EXERCISE GOAL
Rewrite the lines starting at the one containing "Screen dimensions: 512x400" and ending at the one containing "coord(278,360)" as a JSON list of strings, one string per line, leaving out any blank lines.

TASK DATA
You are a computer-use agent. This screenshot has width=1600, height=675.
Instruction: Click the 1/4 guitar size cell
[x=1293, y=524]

==

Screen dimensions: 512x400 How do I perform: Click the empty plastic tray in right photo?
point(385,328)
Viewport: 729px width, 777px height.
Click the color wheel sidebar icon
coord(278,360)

FINISHED ANSWER
[
  "Screen dimensions: 512x400 How do I perform: Click the empty plastic tray in right photo?",
  "point(385,328)",
  "Viewport: 729px width, 777px height.",
  "Click the color wheel sidebar icon",
  "coord(278,360)"
]